For the people of West Bengal, the festival of Raksha Bandhan surpasses the tradition of brother-sister relationship and holds a special place for Hindu-Muslim unity.
Nobel laureate Rabindranath Tagore. (File photo|EPS)
Nobel laureate Rabindranath Tagore. (File photo|EPS)

Crippled with violence, West Bengal, today stands divided on communal grounds and religious intolerance, overturning everything that once Nobel laureate Rabindranath Tagore fought for.

And on this day of Raksha Bandhan, it’s imperative to take a look back at history and how the thread of rakhi was once used to keep the erstwhile state of undivided Bengal, united.

Traditionally celebrated across the country as a symbol of the brother-sister relationship, Raksha Bandhan still finds a different meaning into the hearts of Bengalis, especially those, who had to bear the brunt of India’s partition.

A century back in June of 1905, at the peak of India’s nationalist movement, Lord Curzon decided to divide united Bengal( which consisted province of Assam, Odisha, and Bangladesh) on a religious majority.  The plan was to divide the Hindu majority regions of West Bengal, Bihar and Odisha from Muslim-dominated areas of Assam and Sylhet(now in Bangladesh).

Curzon pronounced October 16, as the day of partition.

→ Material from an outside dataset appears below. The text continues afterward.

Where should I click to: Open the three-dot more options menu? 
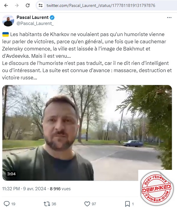(169, 17)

Rabindranath Tagore declared the presumed partition day to be national mourning day and decided to strengthen the bond between two religious communities through a single thread of rakhi.

Tagore gave the call to bind Hindus and Muslims in unity for centuries to come and people obliged. Thousands of people from Bengal, Assam and Dhaka showed up on the banks of Ganges, tying rakhi to each other. Tagore started a Raksha Bandhan rally after taking a dip in the holy Ganges, followed by the ardent leader taking the rally to a mosque and tying rakhis to the clerics (which none had objected to).

Tagore wrote two of his most famous songs, “amar sonar Bangla”, “Banglar mati Banglar jol” during that period and sang them out loud throughout the procession.

That day, Bengal stood united against all odds, forcing the East India Company to call off the partition until 1912 when Bihar, Assam, and Odisha were ripped off from Bengal on linguistic grounds.

However, the period of Hindu- Muslim brotherhood ended after a brief period of 35 years with the carnage of Direct Action Day in 1946,  which left over 40 thousand people dead in 24 hours.

Following partition, West Bengal, although witnessed several bouts of violence, the Left-government throughout its 34-years of rule kept religious polarization at bay. The state has seen a spike of communal violence over the past three years, which the present Trinamool government could be counted liable for.

As per the Home Ministry record, the state recorded 27 incidents of communal violence in 2015 where five people were killed, the numbers of incidents almost doubled in 2017 with 58 incidents of violence being recorded.

The riots in Kaliachak, Malda in January 2016, Naihati-Barrackpore in North 24 Parganas in October that year and the ferocious, Dhulagrah and Howrah are the biggest dent in West Bengal’s communal harmony in the recent past.

Although students and residents of Tagore’s Santiniketan still follow the tradition of tying Rakhi to neighbours and the textbooks echo tales of Tagore’s endeavour to bring harmony, West Bengal has a long task ahead to bind people again with the thread of unity.